With “Allegheny Town” I just went to the feelings I get when I go back home, because I get all these really weird feelings when I go back home. I was trying to capture all of that in all of this — in “Royal Traveller,” in “So Good.” I leaned on a lot of visual images [of home] while I was writing this stuff. It’s fascinating to me that people are getting this from this! I’m thrilled, because when you’re not actively trying to get something across, but it is part of what you feel and part of who you are, it feels good when it’s worked.

You’ve played our Shout & Shine showcase at IBMA twice now. It’s not the first or only movement there’s ever been for inclusion in bluegrass, which is important for the record to reflect, but there is this new movement for diversity and inclusion in bluegrass and I wonder what you think, watching this unfold and being a part of it, after being in this community for your entire life and your entire career?

It fills my heart with joy. It’s like the fulfillment of something. Something that had been so missing is now being filled. It’s not completely full, you know–

But the spigot is on.

The spigot is on and I’m just thankful that I’m still alive and that it happened within my lifetime. I’ll hopefully be around for a lot longer, but to know that it’s happening feels like — you know, I’ve often talked about bluegrass is my family. It’s more than just music, it’s literally the family and community that I have chosen to be in. I don’t know where I leave off and where bluegrass begins, I really don’t. Despite all of my explorations into other kinds of music and my fascination with other kinds of music, I say I am bluegrass. I am of bluegrass.

It’s not where I end, but it does define the core of me. Without the community it’s nothing. It’s like being at a family reunion that lasts all year long. You’re at the family reunion and you’re sitting there, and you’ve just eaten a bunch of things, and you’re sitting with all your favorite people, but then you look over here and you see that two facets of the family that haven’t been speaking are now talking to each other. And you’re just filled with joy cause the family’s coming together more, becoming stronger.

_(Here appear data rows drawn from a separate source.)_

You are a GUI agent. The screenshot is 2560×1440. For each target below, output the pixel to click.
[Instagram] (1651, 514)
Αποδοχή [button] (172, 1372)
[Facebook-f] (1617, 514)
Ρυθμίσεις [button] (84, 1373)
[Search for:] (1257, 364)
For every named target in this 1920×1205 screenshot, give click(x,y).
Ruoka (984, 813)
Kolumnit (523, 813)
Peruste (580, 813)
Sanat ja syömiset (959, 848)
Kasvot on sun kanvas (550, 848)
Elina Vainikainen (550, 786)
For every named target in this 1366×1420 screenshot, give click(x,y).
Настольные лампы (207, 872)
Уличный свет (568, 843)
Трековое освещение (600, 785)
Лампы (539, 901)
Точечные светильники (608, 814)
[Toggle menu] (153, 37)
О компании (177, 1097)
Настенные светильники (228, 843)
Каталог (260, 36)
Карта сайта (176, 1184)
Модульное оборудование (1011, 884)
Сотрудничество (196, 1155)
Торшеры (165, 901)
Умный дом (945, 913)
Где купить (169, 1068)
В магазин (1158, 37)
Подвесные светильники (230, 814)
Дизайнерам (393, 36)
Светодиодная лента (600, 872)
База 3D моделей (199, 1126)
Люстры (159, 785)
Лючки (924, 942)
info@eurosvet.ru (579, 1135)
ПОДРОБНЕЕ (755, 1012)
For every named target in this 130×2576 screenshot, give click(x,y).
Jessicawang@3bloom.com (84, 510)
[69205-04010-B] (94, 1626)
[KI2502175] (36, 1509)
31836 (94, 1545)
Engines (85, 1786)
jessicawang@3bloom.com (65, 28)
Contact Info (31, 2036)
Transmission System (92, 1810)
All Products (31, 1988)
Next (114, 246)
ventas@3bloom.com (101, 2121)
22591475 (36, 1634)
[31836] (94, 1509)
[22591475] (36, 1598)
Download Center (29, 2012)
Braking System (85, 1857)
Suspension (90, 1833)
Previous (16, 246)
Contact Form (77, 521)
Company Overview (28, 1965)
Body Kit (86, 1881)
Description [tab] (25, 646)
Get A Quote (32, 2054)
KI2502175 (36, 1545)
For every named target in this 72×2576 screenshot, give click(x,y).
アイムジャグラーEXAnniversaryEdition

All of a sudden it’s like a Fellini movie, people are hanging off of chandeliers and riding Ferris wheels that weren’t there a second ago, and we’re all just playing together. Because another link just got connected. That’s how I feel. We’re all in this family reunion where in the past, people wouldn’t have been connecting, and now that’s all starting to change. It makes me very, very happy. It’s an inexplicable feeling because it’s so important to me. I’m just happy to be a part of it.